DATASET EXCERPTS start

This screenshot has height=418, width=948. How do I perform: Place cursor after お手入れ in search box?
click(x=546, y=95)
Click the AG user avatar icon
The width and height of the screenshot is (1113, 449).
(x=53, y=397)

DATASET EXCERPTS end
DATASET EXCERPTS start

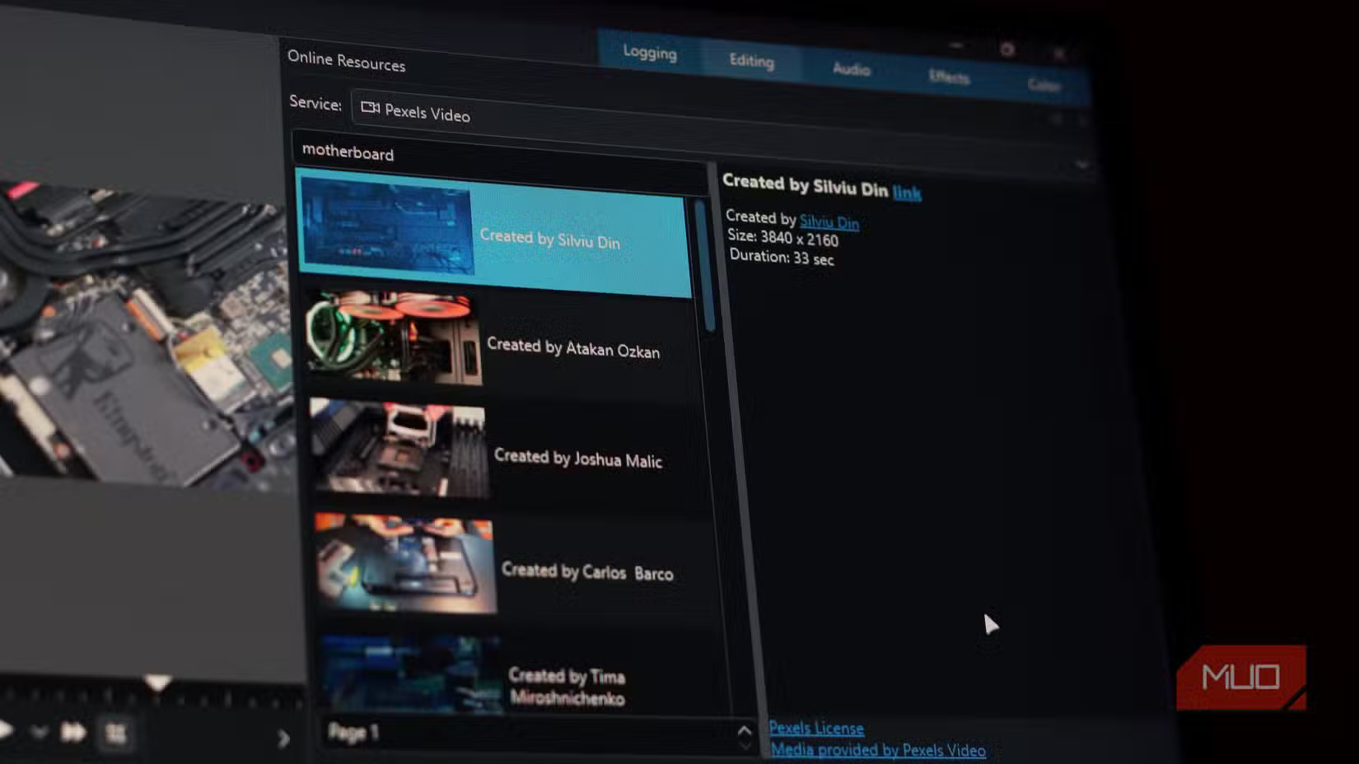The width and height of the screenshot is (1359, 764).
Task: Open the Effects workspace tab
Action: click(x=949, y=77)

DATASET EXCERPTS end

[GOAL OF THE EXERCISE]
Convert the lines from the one containing "This screenshot has" to the one containing "(x=53, y=397)", both included, into a numbered list, leaving out any blank lines.

[WRITTEN SOLUTION]
1. This screenshot has height=418, width=948. How do I perform: Place cursor after お手入れ in search box?
2. click(x=546, y=95)
3. Click the AG user avatar icon
4. The width and height of the screenshot is (1113, 449).
5. (x=53, y=397)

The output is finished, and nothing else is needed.